The Castle of Fontalva (Castelo de Fontalva) is a medieval castle located in the Elvas municipality, Portalegre District of Portugal.

== History ==

=== Background ===
Although there is little information available about this fortification, it is believed that was built on the remains of an ancient fortress. The Romans have occupied the area, as well as the Muslims.

=== Late medieval castle ===
The current structure remains date back to the end of the 15th century or even the beginning of the 16th century, under the reign of King John III (1521–1557)
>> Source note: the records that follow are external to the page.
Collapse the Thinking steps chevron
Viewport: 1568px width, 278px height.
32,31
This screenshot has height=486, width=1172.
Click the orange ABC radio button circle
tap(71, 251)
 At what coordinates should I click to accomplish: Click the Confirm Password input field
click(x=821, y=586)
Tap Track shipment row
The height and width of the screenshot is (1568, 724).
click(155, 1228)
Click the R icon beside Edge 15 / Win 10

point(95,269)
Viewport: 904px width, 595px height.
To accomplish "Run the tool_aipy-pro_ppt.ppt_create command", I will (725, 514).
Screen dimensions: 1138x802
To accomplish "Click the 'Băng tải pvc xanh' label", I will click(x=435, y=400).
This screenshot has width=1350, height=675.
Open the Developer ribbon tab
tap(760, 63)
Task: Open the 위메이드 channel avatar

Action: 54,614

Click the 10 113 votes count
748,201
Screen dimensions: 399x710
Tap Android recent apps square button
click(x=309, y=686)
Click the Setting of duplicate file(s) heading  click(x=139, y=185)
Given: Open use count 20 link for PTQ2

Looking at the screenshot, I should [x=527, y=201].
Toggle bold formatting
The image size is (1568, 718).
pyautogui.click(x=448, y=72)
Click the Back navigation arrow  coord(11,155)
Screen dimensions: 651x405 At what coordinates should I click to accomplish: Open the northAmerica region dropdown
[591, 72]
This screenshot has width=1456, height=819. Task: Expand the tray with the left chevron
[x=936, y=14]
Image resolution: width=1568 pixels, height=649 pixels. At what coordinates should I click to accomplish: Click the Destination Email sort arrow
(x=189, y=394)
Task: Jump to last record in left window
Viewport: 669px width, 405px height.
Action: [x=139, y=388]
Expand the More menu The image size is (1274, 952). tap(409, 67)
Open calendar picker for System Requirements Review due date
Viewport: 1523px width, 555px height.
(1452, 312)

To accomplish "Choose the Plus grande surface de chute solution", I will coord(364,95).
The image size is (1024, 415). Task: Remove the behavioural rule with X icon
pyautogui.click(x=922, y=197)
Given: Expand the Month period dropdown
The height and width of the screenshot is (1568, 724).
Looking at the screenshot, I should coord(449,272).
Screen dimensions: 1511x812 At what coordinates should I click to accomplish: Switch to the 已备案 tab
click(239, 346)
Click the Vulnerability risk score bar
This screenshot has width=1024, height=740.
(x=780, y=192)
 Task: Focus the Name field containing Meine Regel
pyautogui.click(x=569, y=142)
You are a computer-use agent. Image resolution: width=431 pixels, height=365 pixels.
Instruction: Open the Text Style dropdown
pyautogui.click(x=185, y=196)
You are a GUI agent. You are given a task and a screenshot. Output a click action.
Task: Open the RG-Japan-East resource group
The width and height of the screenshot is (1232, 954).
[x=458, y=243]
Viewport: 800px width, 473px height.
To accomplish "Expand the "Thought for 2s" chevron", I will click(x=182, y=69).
=== Nineteenth century to present day ===
In private hands, at some point of 19th century or the first half of the 20th century, the people had demolished several buildings that only the walls, outside the north side, east and north-east; and internally, by the South still stand.

It is classified by the IGESPAR arm of the Portuguese government as Property of Public Interest by decree published on September 29, 1977.

In the second half of the twentieth century, aiming to adapt the rural property for purposes tourist, a dining room was built on the top floor of the west side. Recently, this work has continued in absentia of the government, with the pavement rehabilitation, recovery of masonry and plaster, whitewash, roofing installation, doors and windows, running water, electricity and central heating.

== Architecture ==
Erected in a dominant position on top of a hill, at an altitude of 337 meters above the sea level of plant irregular pentagonal, flanked by five cubelos in vertices, two flanking the gateway in arc semicircular, ripping the wall East. This door is surmounted by stone Silva family arms surmounted by a cruciform loophole and this, in turn, by a cross in a niche. The 'Gate of Betrayal' 'ripping the Southwest. Both the wall, covered by an adarve, as the turrets are castellated.